(Pixel coordinate grounding data)

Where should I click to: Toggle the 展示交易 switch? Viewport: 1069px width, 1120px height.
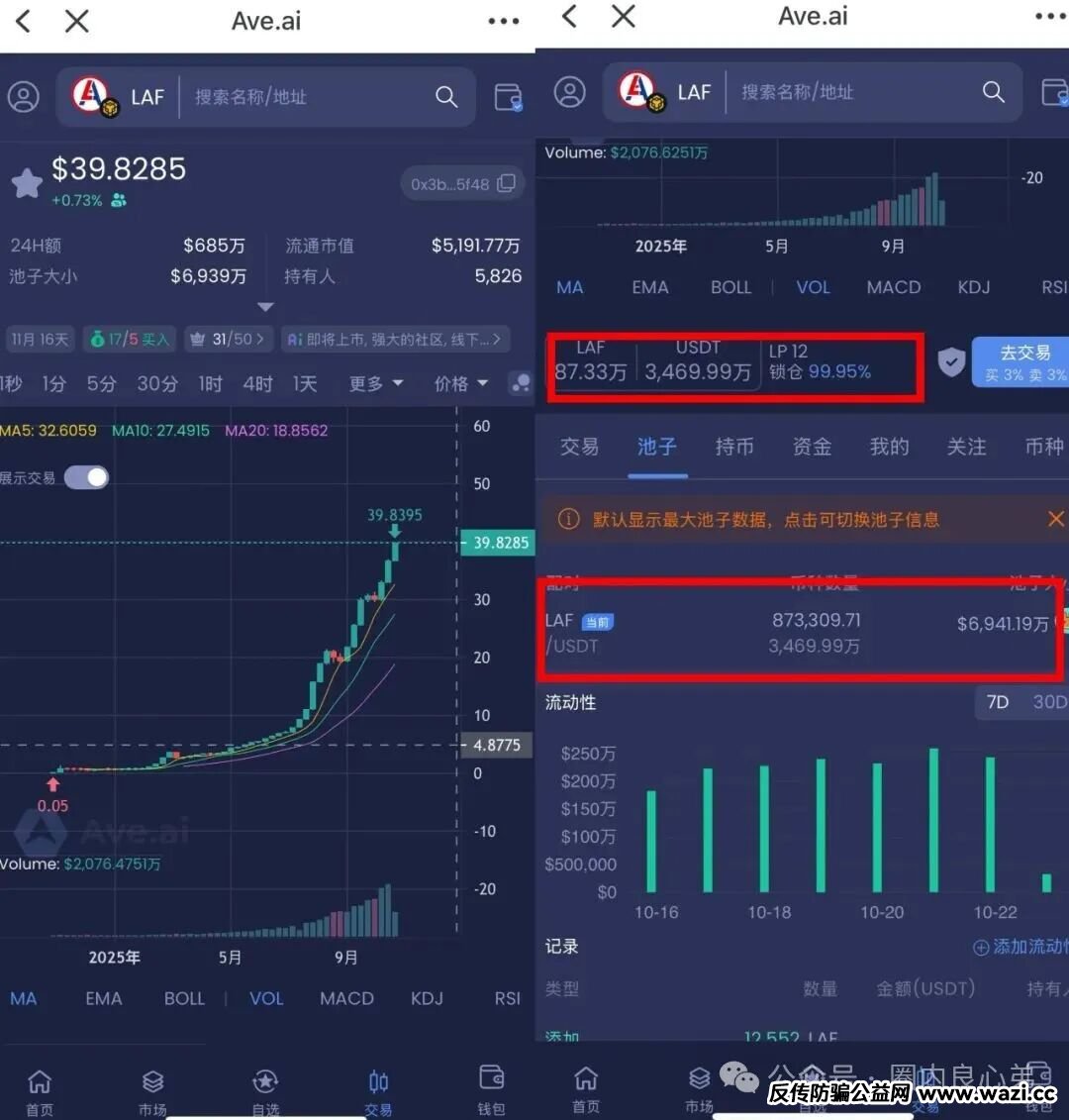pyautogui.click(x=87, y=477)
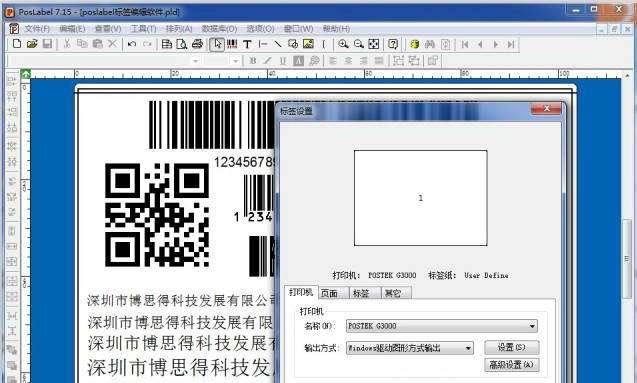Toggle italic text formatting

[268, 61]
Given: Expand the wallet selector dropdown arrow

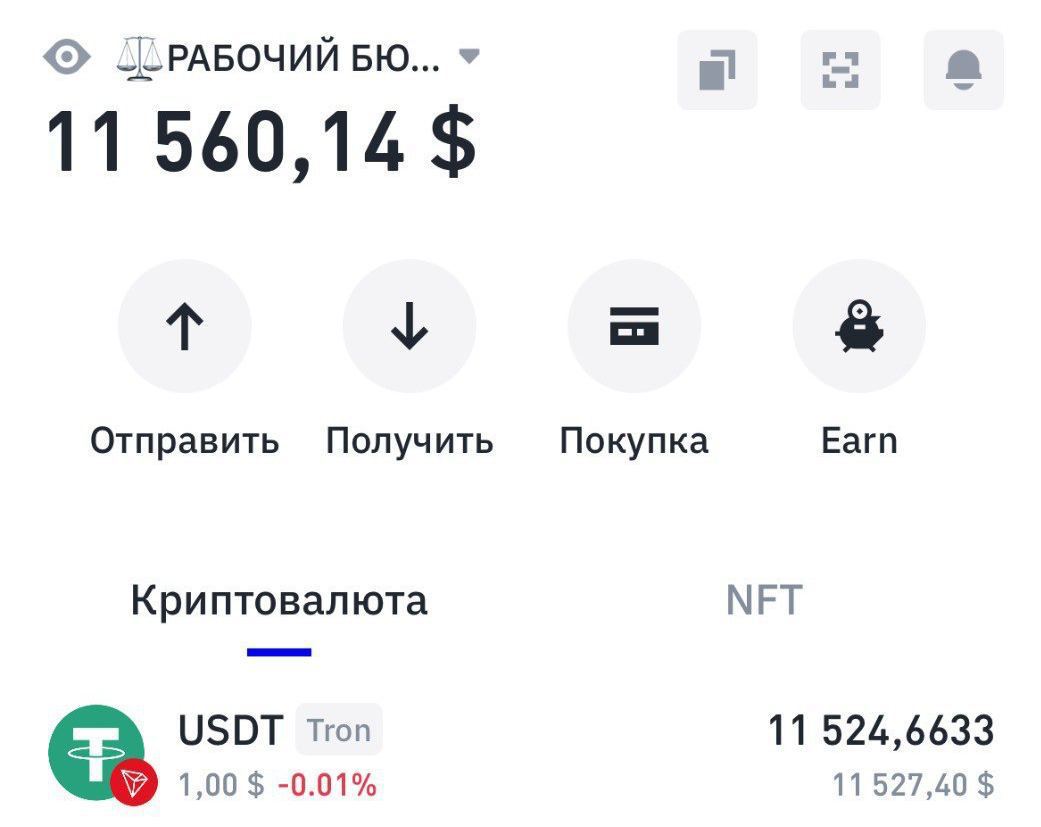Looking at the screenshot, I should point(469,56).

■ Task objective: All of the data above should be transcribed verbatim, with pictures omitted.

■ Output for this task:
Where should I click to: Toggle the 展示交易 switch? Viewport: 1069px width, 1120px height.
pyautogui.click(x=87, y=477)
Toggle italic text formatting

[268, 61]
Given: Expand the wallet selector dropdown arrow

Looking at the screenshot, I should point(469,56).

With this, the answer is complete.